BUCKSPORT – An estimated 100 residents turned out Thursday to air their concerns over the recent incident that resulted in the expulsion this week of two high school students who wrote and distributed a violent and obscenity-laden CD at the school.
Much of the discussion focused on what steps should be taken to ensure that a similar situation does not occur again.
“I think we missed a link somewhere,” said one man. “What are we doing in the future? Are we looking at a health counselor or a resource officer? I feel this probably never should have even happened.”
Although Principal Tom Sullivan noted that the high school has several programs that provide students with opportunities to talk with adults, one woman noted that the school previously had an alcohol abuse counselor who had been able to work with students, but that she had been dismissed.
Superintendent Judy Lucarelli said the position had been eliminated because of budget concerns.

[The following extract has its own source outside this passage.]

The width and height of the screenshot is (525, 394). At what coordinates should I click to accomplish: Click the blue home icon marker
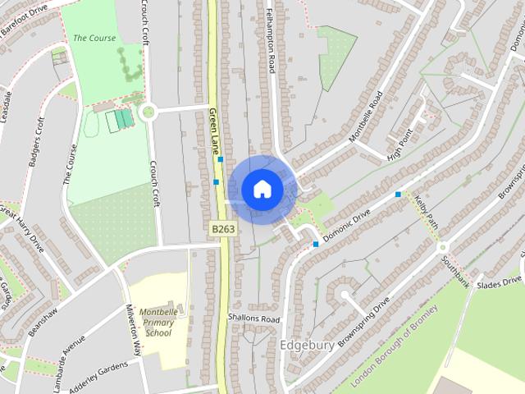click(x=262, y=190)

Although the two students involved have been expelled, several parents expressed concern about what was being done to monitor them. One questioned police officers as to whether their homes had been searched for weapons.

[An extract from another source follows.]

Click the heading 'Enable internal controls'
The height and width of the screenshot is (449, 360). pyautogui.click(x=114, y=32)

Sgt. Sean Geagan of the Bucksport Police Dept. said officers have not searched their homes because they have no grounds at this point to obtain a search warrant.
Two students provided different views on the situation. Since the content of the CDs was revealed, the school has increased security measures, and police have made regular appearances inside the school building.

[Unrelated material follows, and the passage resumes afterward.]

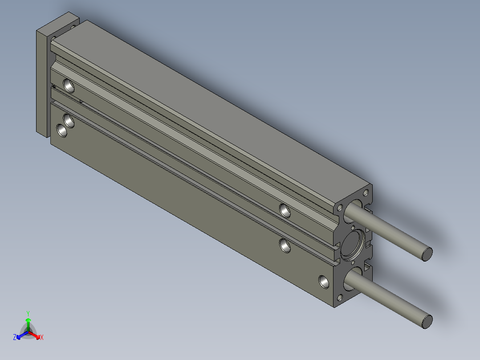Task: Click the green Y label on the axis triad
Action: [x=28, y=313]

Miles Bisher, a senior who is the student representative on the school committee, said he feels safe and has felt safe in the school.
“I felt safe before they were suspended and expelled, and I feel safe now,” he said. “From my point of view, the lock down and the increased police are just adding to the state of fear, not only in the school, but in the country.”
Sophomore Tamra Terry, however, said she had been afraid after she heard some of the lyrics of the song.
“I don’t feel as safe as I used to, but it’s starting to get better,” she said. “The police and the lock down help. Hopefully, it will come back entirely.”
Some residents were concerned that students were still listening to the CD, which contained lyrics extremely derogatory and violent toward women.
Administrators said they have been meeting with students in the past week, allowing them to discuss their feelings about the situation, and would look for new ways to increase those lines of communication.
Lucarelli said administrators were already reviewing crisis management plans for these types of situations and said she would investigate the possibilities of implementing some of the suggestions made at the forum, including the resource officer and a substance abuse counselor.